■ WHAT THE TASK REQUIRES:
Reproduce the items verbatim, starting at the line that contains "The height and" and ending with the last of the items. Omit the pictures from your copy.

■ GIVEN RECORDS:
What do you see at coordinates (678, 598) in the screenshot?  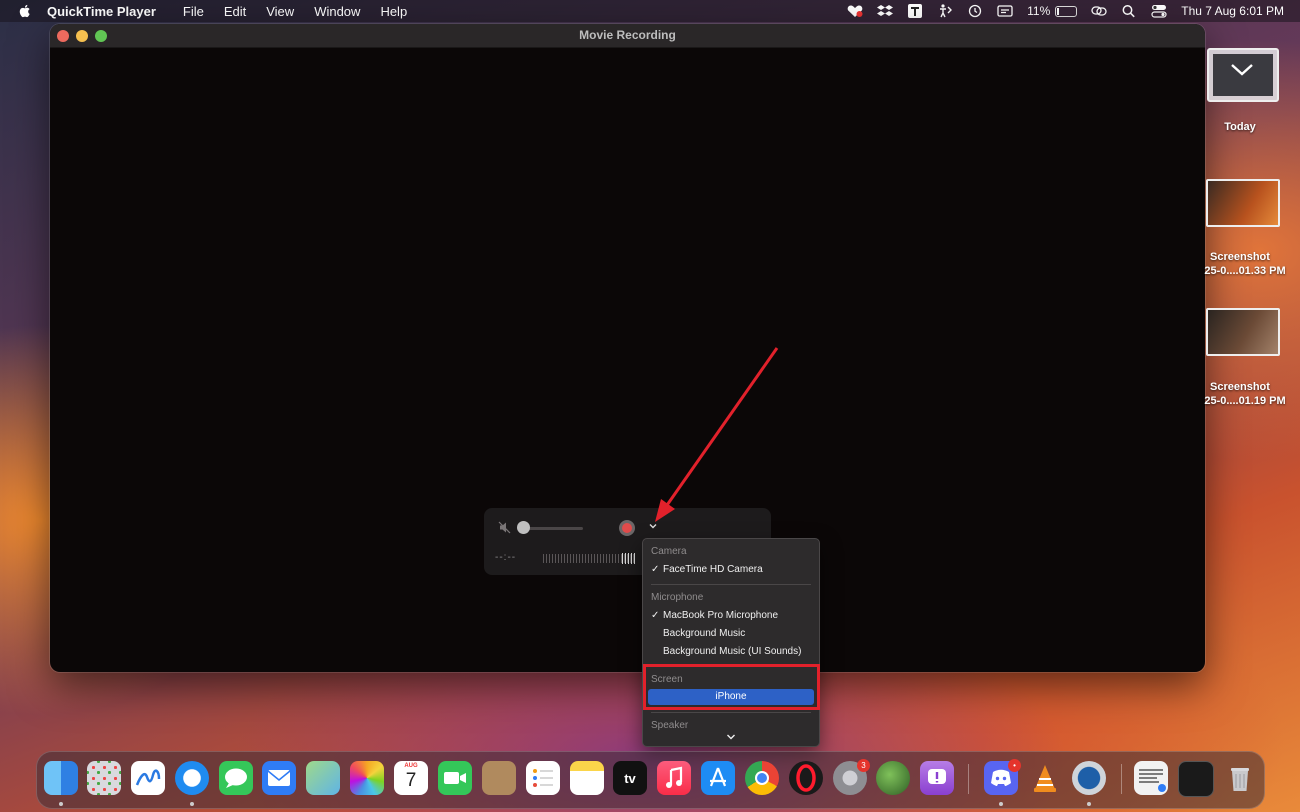 I see `menu-header-microphone: Microphone` at bounding box center [678, 598].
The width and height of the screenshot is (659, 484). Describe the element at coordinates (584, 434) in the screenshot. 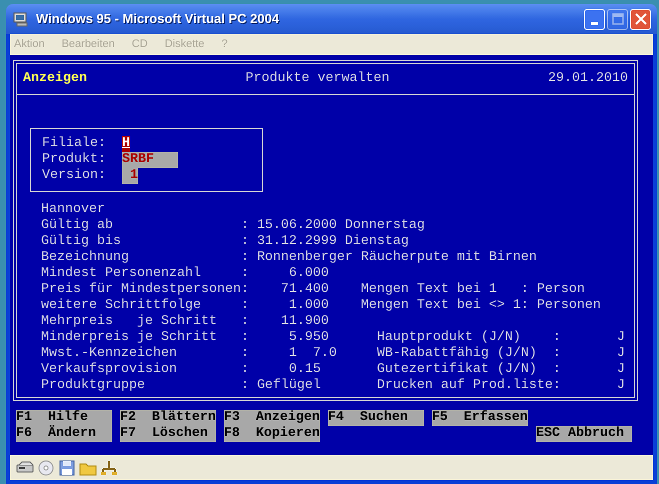

I see `escape-key: ESC Abbruch` at that location.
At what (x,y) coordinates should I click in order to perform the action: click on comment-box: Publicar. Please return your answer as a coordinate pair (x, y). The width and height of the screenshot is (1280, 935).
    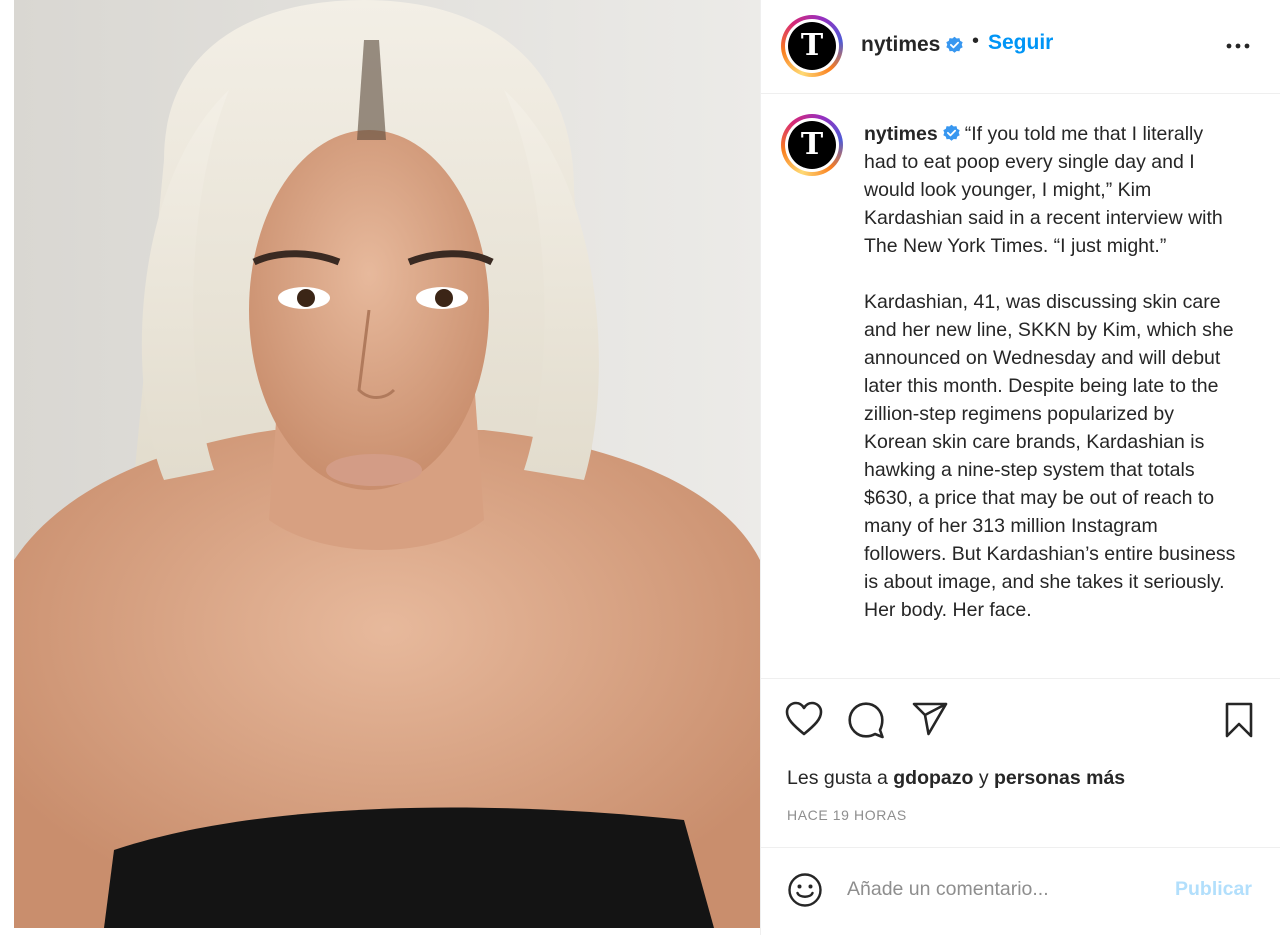
    Looking at the image, I should click on (1020, 892).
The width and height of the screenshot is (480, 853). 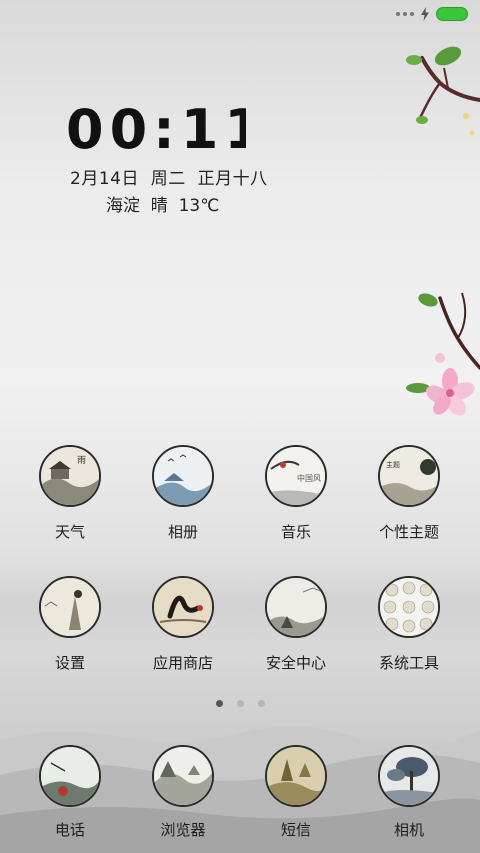 I want to click on app-label: 电话, so click(x=70, y=830).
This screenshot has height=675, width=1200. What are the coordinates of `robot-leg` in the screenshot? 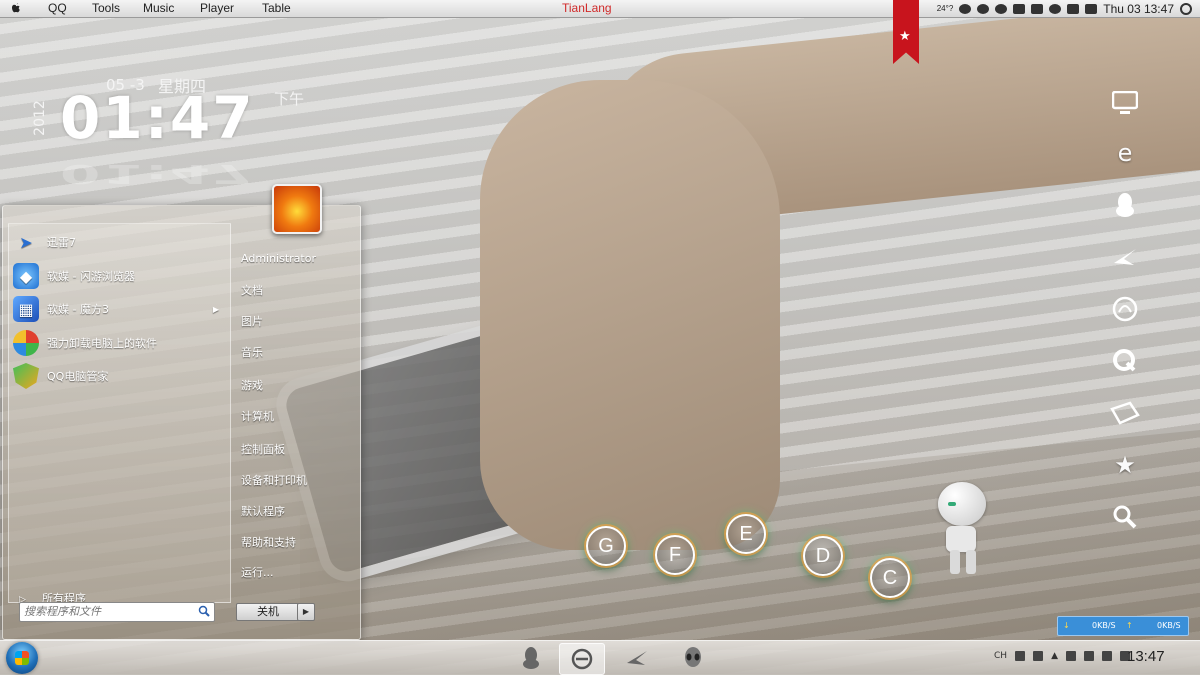 It's located at (971, 562).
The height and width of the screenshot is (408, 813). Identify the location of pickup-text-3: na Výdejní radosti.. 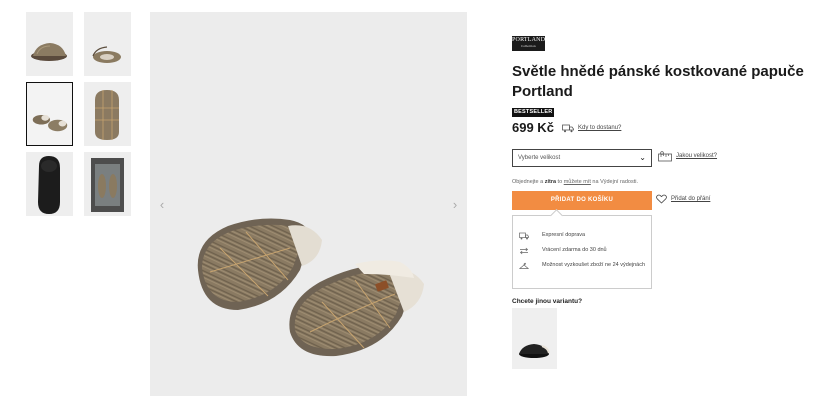
(614, 182).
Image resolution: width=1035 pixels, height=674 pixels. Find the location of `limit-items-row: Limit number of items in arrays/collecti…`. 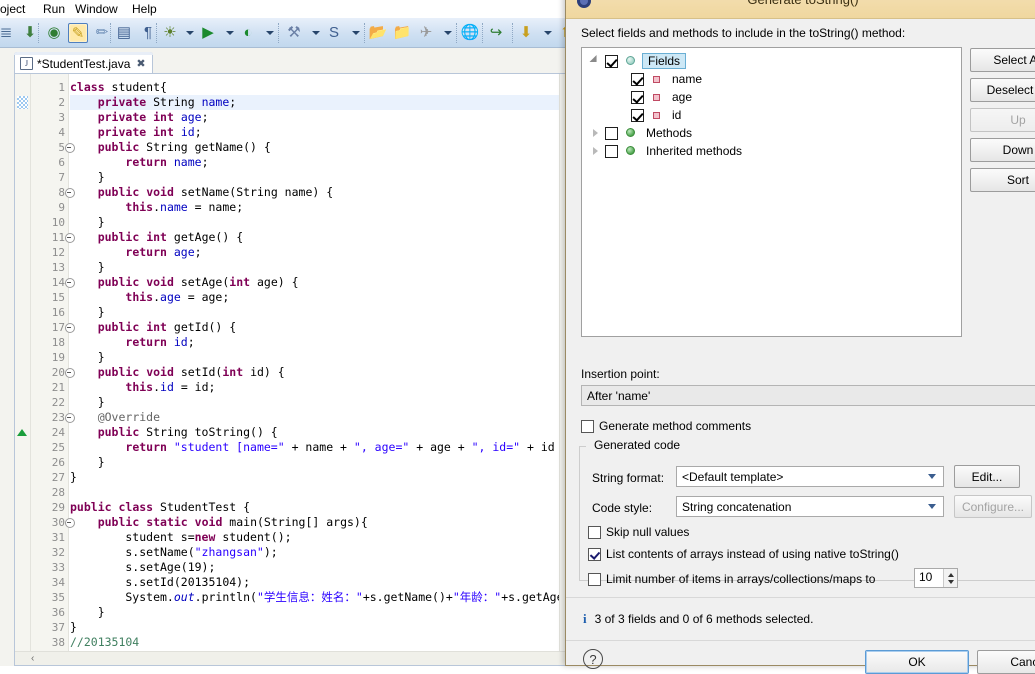

limit-items-row: Limit number of items in arrays/collecti… is located at coordinates (732, 579).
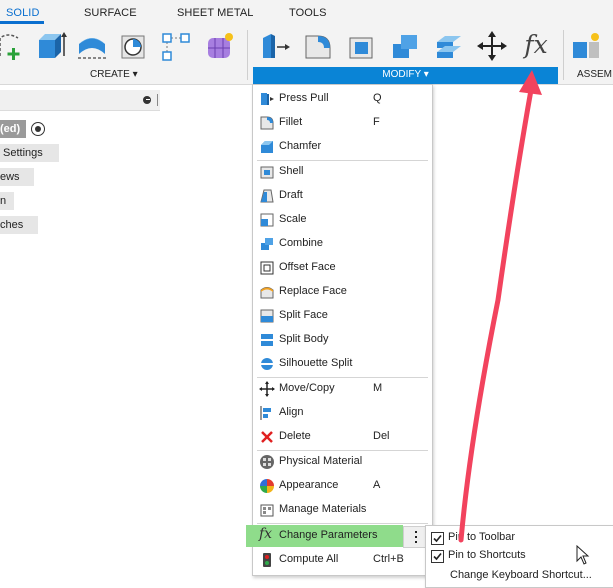 The image size is (613, 588). Describe the element at coordinates (267, 340) in the screenshot. I see `split-body-icon` at that location.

■ OUTPUT:
The height and width of the screenshot is (408, 813). Identify the location of pickup-text-3: na Výdejní radosti.. 
(614, 182).
Image resolution: width=1035 pixels, height=674 pixels. Find the location of `limit-items-row: Limit number of items in arrays/collecti…`. 

limit-items-row: Limit number of items in arrays/collecti… is located at coordinates (732, 579).
 The image size is (613, 588). Describe the element at coordinates (267, 340) in the screenshot. I see `split-body-icon` at that location.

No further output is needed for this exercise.